Machine learning and deep learning

At a basic level, LLMs are built on machine learning. Machine learning is a subset of AI and refers to the practice of feeding large amounts of data to programs so they can train the programs to identify features of that data without human intervention.

LLMs use a type of machine learning called deep learning. Deep learning models can essentially train themselves to recognize distinctions without human intervention, although some human fine-tuning is typically necessary.

Deep learning uses probability to “learn.” For example, in the well-known phrase “The quick brown fox jumped over the lazy dog,” which is a pangram, the letters “e” and “o” are the most common, appearing four times each. From this, a deep learning model could conclude (correctly) that these characters are the most common in English language texts.

Realistically, a deep learning model actually cannot conclude anything from a single phrase. But after analyzing trillions of sentences, it can learn enough to predict how to correctly complete an incomplete sentence or even generate its own sentences.

Neural networks

To enable this type of deep learning, LLMs are built on neural networks. Just as the human brain is built of neurons that connect and send signals, an artificial neural network (usually shortened to “neural network”) is built of interconnected nodes. They consist of several “layers”: an input layer, an output layer, and one or more layers in between. The layers only pass information to others if their outputs match a certain threshold.

Transformer models

The specific type of neural networks used by LLMs is called transformer models. Transformer models are capable of learning context - especially important for human language, which is highly dependent on context.
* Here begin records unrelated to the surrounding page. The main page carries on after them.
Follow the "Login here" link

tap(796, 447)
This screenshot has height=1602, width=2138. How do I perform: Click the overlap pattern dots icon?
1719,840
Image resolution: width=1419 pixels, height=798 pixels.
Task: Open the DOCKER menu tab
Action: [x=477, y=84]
Transformer models use a mathematical technique called Self-attention (link to an article by Sebastian Raschka with further explanations) that detects sudden ways in which elements of a sequence relate to each other. This makes them better at understanding context than other types of machine learning. It allows them to understand, for example, how the end of a sentence connects to its beginning and how sentences in a paragraph relate to each other.

This allows LLMs to interpret human language, even if the language is vague or poorly defined, placed in combinations it has not encountered before, or contextualizing it in different ways. At some level they “understand” semantics in a way that they can associate words e concepts by their meaning, having seen them grouped in a way millions or billions of times.

This article was created by translating the linked Cloudfare Article to Portuguese. And later that led to this current English version. I hope you enjoyed the reading and that you could learn a bit more about LLMs. See you!